Start

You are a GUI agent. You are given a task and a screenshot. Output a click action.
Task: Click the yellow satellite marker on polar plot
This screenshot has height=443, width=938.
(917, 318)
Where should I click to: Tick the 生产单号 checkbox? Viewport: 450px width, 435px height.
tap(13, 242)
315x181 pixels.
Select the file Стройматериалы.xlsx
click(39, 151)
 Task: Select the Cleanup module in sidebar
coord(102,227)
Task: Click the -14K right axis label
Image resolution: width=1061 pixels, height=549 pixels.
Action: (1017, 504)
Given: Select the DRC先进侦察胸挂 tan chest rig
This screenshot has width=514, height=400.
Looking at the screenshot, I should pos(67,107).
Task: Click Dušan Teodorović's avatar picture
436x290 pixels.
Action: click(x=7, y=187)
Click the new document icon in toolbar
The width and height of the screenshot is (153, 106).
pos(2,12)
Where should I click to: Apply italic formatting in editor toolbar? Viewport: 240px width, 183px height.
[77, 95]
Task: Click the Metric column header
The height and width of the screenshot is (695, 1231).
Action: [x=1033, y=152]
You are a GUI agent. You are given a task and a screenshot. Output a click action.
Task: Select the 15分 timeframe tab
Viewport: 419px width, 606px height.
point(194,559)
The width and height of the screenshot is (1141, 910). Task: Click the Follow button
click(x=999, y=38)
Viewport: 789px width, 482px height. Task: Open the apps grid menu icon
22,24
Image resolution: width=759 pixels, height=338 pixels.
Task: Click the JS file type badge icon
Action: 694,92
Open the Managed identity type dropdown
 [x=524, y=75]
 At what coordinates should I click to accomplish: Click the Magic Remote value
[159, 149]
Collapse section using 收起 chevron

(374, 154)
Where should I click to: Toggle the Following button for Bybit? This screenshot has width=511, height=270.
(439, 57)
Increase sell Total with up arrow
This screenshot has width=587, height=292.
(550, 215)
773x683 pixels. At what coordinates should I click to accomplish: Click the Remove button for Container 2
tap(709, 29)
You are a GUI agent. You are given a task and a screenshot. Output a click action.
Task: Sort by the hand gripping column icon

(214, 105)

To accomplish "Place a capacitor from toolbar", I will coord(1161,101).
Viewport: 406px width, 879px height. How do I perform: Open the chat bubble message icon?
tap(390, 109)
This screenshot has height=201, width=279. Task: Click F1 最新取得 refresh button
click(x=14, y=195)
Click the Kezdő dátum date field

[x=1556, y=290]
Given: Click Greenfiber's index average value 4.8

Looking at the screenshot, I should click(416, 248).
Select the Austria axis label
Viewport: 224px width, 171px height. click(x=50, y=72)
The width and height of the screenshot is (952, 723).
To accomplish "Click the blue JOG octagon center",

End

Copy the entries verbatim, from the first line through the line containing "Action: (1017, 504)", including both of those lines.

You are a GUI agent. You are given a task and a screenshot. Output a click action.
Task: Click the yellow satellite marker on polar plot
This screenshot has height=443, width=938.
(917, 318)
Where should I click to: Tick the 生产单号 checkbox? Viewport: 450px width, 435px height.
tap(13, 242)
315x181 pixels.
Select the file Стройматериалы.xlsx
click(39, 151)
 Task: Select the Cleanup module in sidebar
coord(102,227)
Task: Click the -14K right axis label
Image resolution: width=1061 pixels, height=549 pixels.
Action: (1017, 504)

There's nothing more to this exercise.